One of my favorite sections of the park is that known as Greenbriar. Here await several junctions of trails, and many starting points for pure trout fly fishing: Middle Prong of the Little Pigeon, Porters Creek and Long Branch et al.

In the summer the “fancy-ass” fly rodders hit the lower flows decked in super expensive kick-butt waders below, strangled above by boxes of lanyard flies and tippet around their sweaty necks and six hundred buck Orvis fly rods whipping the air in dragonfly wavelengths.

In the summer waders are laughable, hell even in the winter, just learn rock-hoppin and you’ll set yourself up for that cast. Cheap rods work better, or at least let’s say just as effective, there is no heroic casting here. (OldTimers of the hills achieve the same effects with 16 ft. cane poles.)

Awright, this is hellish digression, but I s’pose I was just thinkin’ a little extra of the spring (I’m not knockin the frigid fun of winter trout fishin ‘neither – tis a pleasure.)

As for hiking –the lower confluence of these many streams I’ve explored and learned for years. Remnants manifest of old life here in the days when this lowland known as Porters Flats supported several family homesteads among the hemlock since the 1800s (all human habitation was ceased in the confines of the Great Smoky Mountains National Park in the 1930s due to eminent domain and such.) Their rock-stacked farm walls often remain:

The National Park Service preserves one of the original Hiking Association of the Smoky Mountains cabins that sits in the upper end of the flats. Inside the frames of old bunks protrude from the walls in wooden rectangles, the steel weave for one’s sleeping pallet still intact, waiting for a now forbidden slumberer.

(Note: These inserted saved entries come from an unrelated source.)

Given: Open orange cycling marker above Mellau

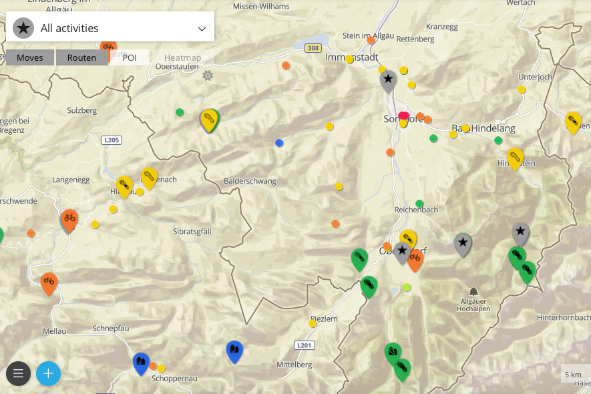Looking at the screenshot, I should (48, 282).
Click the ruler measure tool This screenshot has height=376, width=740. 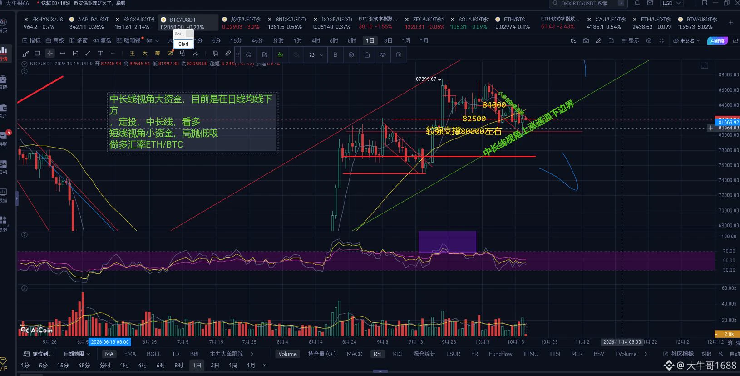coord(228,54)

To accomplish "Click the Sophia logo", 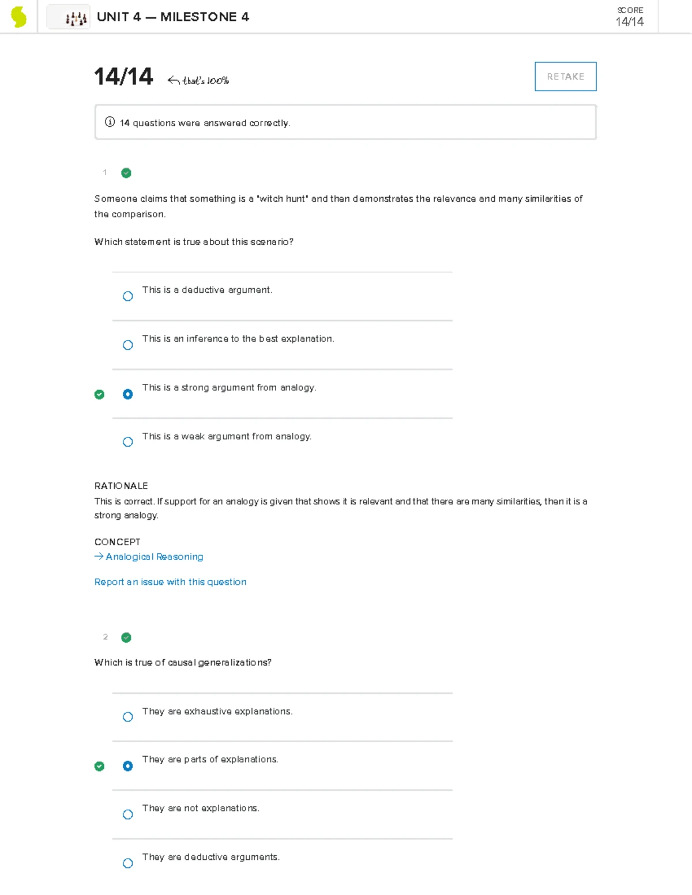I will [18, 16].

The path really begins at the lower end of Brushy Mountain and starts a twisty climb toward the peak from here; nothing intense but steady and wrapping around the inclining ridges. My father and constant hiking companion, who’s 63 yrs old and more agile around these mountains than folks less than half his age (very very easily I’ve seen), notices the first track of the day, a coyote:

And this particular coyote, after being joined by another of his mates (later), are all we have to follow up this tract for several miles; easy though since nobody treks this trail much, especially in winter, and the tracks are pristine:

The snow thickens and so do the icicle formations with altitude even though the day is easing into warmth and definite snow meltage at the lower elevaions:

Yet as the trail thunks on the snow starts to deepen. First it gets above your boots and (no gaiters dammit silly oversight) then it slogs the pants in capillary fashion, but if you’ve sloshed it enough it never bothers anymore. All that presents worthwhile is the body in motion and silent tune humming with terrain in hampered syncopation. Ridges here stick out like splayed fingers to be walked in and around and back in again, but before too long Trillium Gap and the stretch to the top amongst the snow-flattened sand myrtle and mountain laurel is just simply there

Along the gentle slope to the top of Brushy Mountain the views are as magnificent as a winter’s day can provide. To the east and slightly south encroaches Porters Mountain and its watershed. Hmm. now that I think about it I’ve never been up there at all….well no trails there but I’ve got my compass and quadrangles…plenty enough….but I’ll wait till summer I guess….

A slight turn north and there sits Greenbriar Pinnacle, quaint, eroded, and waiting, I think, for people to just go the hell away. The Appalachians are the oldest mountains in the world I think. Old, very old. Their ten thousand foot peaks eroded eons before humans were conceived, and they will stand long after being parceled and designated by homonids…. as though a mountain is ever quantified. Author Robert Morgan said: “The Mountains Won’ t Remember Us.”